The entries below contain a line with "You are a computer-use agent. Screen dimensions: 2324x1144" and a line with "Screen dimensions: 1705x1100". Quote exactly those two lines and all lines between them.

◇ ◇ ◇ ◇

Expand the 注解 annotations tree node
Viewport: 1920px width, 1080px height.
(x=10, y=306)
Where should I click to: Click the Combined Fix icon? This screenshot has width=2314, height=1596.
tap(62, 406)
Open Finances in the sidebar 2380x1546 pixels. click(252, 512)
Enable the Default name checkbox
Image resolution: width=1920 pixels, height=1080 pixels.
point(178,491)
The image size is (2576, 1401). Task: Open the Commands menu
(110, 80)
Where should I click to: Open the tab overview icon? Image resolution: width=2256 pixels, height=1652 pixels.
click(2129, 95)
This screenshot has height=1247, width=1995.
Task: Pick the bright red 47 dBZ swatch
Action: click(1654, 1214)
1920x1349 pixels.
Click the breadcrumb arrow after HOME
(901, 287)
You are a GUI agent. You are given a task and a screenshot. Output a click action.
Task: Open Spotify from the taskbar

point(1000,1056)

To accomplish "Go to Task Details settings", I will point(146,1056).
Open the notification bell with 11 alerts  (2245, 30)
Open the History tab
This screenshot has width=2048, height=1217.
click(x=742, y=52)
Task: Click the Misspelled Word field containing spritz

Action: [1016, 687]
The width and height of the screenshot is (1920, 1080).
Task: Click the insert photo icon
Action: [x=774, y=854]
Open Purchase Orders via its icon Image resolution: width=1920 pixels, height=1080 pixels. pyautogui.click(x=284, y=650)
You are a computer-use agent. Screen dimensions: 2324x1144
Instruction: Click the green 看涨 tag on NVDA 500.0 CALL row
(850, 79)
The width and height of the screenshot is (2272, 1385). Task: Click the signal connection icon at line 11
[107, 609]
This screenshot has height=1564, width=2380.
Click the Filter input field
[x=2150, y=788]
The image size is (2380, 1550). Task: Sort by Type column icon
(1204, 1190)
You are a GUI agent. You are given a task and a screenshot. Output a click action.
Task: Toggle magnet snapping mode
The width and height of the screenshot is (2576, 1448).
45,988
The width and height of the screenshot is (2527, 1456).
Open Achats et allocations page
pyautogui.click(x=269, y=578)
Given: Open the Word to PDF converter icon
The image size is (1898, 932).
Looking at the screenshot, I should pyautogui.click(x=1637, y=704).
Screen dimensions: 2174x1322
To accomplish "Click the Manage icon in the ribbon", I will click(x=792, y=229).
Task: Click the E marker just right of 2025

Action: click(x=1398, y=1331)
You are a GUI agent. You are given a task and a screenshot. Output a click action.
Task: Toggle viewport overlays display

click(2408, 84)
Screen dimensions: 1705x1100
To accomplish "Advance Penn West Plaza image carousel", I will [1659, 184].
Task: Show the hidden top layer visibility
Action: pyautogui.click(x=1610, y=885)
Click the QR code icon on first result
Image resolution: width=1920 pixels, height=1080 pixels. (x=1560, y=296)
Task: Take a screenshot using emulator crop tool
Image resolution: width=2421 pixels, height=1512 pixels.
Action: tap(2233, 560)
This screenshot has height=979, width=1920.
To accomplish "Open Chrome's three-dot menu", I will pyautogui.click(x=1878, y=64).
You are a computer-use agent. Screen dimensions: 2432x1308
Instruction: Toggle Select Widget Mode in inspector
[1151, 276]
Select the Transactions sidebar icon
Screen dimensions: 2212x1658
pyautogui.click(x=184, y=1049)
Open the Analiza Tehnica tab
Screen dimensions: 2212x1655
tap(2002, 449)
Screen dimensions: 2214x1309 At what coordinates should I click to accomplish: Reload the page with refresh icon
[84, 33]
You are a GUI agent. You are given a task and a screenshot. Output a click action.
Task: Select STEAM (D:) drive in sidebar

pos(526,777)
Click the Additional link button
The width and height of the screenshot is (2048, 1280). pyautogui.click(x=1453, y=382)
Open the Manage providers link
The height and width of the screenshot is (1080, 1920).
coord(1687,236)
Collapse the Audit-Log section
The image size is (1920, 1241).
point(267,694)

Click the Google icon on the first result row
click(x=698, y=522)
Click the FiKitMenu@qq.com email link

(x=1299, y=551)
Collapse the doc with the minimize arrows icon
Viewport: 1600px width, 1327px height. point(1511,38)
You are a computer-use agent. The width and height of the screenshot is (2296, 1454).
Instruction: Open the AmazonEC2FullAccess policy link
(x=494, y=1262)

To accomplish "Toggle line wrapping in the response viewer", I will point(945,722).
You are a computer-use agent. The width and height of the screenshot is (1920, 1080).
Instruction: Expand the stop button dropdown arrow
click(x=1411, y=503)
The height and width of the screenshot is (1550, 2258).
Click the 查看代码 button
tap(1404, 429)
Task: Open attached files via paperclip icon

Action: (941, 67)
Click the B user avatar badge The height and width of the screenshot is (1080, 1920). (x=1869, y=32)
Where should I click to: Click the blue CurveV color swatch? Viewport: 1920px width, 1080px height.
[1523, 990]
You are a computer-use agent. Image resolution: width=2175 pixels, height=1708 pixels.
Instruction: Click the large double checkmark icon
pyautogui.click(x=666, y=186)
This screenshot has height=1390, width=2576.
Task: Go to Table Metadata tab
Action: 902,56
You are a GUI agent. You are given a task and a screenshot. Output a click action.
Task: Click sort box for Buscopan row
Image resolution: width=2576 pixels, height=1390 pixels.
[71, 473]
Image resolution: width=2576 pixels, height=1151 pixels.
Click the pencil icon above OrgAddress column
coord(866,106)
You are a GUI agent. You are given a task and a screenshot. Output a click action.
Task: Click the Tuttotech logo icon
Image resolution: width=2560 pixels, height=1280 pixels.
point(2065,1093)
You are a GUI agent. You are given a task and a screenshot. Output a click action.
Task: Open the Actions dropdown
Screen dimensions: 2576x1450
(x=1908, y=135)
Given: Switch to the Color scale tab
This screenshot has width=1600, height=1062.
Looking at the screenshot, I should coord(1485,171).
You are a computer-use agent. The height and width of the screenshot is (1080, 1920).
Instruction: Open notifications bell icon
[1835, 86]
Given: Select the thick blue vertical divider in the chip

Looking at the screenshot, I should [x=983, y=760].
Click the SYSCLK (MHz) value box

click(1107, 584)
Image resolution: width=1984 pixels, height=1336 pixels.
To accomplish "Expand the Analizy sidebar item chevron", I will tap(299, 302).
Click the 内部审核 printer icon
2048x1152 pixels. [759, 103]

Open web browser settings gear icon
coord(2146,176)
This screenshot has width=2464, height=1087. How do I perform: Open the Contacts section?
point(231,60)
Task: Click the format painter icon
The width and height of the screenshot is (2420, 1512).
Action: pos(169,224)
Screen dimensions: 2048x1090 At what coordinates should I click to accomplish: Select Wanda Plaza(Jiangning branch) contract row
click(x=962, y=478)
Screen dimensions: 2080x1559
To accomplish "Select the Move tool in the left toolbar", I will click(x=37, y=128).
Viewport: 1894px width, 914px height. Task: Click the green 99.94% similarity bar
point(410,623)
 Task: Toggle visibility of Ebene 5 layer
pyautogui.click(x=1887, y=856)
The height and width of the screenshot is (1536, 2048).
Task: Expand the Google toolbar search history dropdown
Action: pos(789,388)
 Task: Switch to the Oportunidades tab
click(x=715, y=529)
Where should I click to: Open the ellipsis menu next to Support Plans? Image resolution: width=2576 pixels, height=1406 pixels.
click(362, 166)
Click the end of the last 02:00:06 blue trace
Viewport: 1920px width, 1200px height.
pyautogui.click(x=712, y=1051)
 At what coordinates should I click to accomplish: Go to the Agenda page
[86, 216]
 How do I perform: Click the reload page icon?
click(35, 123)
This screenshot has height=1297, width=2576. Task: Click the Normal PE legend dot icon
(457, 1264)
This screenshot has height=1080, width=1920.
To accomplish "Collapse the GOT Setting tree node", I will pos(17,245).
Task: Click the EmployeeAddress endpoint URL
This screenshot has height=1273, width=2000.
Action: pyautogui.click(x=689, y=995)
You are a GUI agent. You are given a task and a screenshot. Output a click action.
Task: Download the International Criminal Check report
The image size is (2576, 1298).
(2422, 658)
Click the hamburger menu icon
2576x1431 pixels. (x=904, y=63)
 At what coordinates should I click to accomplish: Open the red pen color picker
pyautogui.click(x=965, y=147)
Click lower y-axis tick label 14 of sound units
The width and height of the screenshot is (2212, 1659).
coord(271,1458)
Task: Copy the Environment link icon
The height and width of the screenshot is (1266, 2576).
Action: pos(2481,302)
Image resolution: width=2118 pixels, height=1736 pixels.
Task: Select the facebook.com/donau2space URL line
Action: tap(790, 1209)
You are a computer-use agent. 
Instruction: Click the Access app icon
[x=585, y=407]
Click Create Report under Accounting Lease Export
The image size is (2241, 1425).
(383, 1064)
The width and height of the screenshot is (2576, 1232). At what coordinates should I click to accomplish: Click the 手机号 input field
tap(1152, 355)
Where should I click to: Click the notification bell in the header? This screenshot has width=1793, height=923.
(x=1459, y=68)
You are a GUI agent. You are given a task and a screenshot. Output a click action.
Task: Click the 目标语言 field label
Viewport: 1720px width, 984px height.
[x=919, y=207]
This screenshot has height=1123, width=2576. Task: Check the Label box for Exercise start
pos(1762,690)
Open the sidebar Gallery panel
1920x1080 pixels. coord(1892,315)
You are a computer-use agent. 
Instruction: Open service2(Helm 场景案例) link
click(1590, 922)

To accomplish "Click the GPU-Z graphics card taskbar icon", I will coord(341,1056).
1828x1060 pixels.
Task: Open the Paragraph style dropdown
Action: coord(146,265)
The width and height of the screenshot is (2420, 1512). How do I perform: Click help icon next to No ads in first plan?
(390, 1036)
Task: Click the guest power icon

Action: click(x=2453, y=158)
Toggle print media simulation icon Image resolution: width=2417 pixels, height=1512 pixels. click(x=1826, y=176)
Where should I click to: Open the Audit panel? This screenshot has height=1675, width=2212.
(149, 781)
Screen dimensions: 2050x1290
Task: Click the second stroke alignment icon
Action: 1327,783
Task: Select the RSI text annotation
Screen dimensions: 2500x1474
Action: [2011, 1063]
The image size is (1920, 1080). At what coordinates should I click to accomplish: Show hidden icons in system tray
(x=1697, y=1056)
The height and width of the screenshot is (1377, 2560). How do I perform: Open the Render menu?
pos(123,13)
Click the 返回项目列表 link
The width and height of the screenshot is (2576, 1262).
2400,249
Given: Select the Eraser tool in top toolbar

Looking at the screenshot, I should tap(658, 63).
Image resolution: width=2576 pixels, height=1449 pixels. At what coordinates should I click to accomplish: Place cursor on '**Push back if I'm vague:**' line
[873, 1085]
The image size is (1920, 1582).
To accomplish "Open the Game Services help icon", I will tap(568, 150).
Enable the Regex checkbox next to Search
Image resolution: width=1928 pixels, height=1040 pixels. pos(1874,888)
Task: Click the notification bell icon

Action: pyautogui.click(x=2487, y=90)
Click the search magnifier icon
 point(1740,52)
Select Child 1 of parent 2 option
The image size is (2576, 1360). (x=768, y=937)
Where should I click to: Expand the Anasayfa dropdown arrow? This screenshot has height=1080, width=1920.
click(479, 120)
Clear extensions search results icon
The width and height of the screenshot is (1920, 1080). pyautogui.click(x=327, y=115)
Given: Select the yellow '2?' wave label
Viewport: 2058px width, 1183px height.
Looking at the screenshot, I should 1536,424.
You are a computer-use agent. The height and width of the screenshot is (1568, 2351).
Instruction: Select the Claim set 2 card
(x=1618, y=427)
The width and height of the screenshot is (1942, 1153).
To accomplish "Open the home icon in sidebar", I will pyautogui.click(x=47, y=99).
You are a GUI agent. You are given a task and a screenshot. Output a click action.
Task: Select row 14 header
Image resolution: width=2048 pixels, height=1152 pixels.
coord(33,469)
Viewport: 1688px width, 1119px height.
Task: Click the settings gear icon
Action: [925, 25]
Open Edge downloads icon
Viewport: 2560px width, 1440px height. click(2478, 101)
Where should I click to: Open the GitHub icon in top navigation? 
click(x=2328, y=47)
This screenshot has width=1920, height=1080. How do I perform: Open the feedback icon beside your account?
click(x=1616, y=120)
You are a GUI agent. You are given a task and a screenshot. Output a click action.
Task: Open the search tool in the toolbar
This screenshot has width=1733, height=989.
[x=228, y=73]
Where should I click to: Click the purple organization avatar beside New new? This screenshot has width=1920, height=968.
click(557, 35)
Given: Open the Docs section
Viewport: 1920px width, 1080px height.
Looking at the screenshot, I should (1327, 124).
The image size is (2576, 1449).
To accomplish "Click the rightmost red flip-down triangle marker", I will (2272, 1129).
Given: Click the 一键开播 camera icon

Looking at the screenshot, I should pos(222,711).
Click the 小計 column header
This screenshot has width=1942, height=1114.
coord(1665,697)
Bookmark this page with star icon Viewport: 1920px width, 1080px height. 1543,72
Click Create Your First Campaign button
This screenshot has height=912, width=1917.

◇ ◇ ◇ ◇

• _ANSWER TO THE EXERCISE_:
You are a computer-use agent. Screen dimensions: 2324x1144
Instruction: Click the green 看涨 tag on NVDA 500.0 CALL row
(850, 79)
The width and height of the screenshot is (2272, 1385). Task: Click the signal connection icon at line 11
[107, 609]
This screenshot has height=1564, width=2380.
Click the Filter input field
[x=2150, y=788]
The image size is (2380, 1550). Task: Sort by Type column icon
(1204, 1190)
You are a GUI agent. You are given a task and a screenshot. Output a click action.
Task: Toggle magnet snapping mode
The width and height of the screenshot is (2576, 1448).
45,988
The width and height of the screenshot is (2527, 1456).
Open Achats et allocations page
pyautogui.click(x=269, y=578)
Given: Open the Word to PDF converter icon
The image size is (1898, 932).
Looking at the screenshot, I should pyautogui.click(x=1637, y=704).
Screen dimensions: 2174x1322
To accomplish "Click the Manage icon in the ribbon", I will click(x=792, y=229).
Task: Click the E marker just right of 2025

Action: click(x=1398, y=1331)
You are a GUI agent. You are given a task and a screenshot. Output a click action.
Task: Toggle viewport overlays display

click(2408, 84)
Screen dimensions: 1705x1100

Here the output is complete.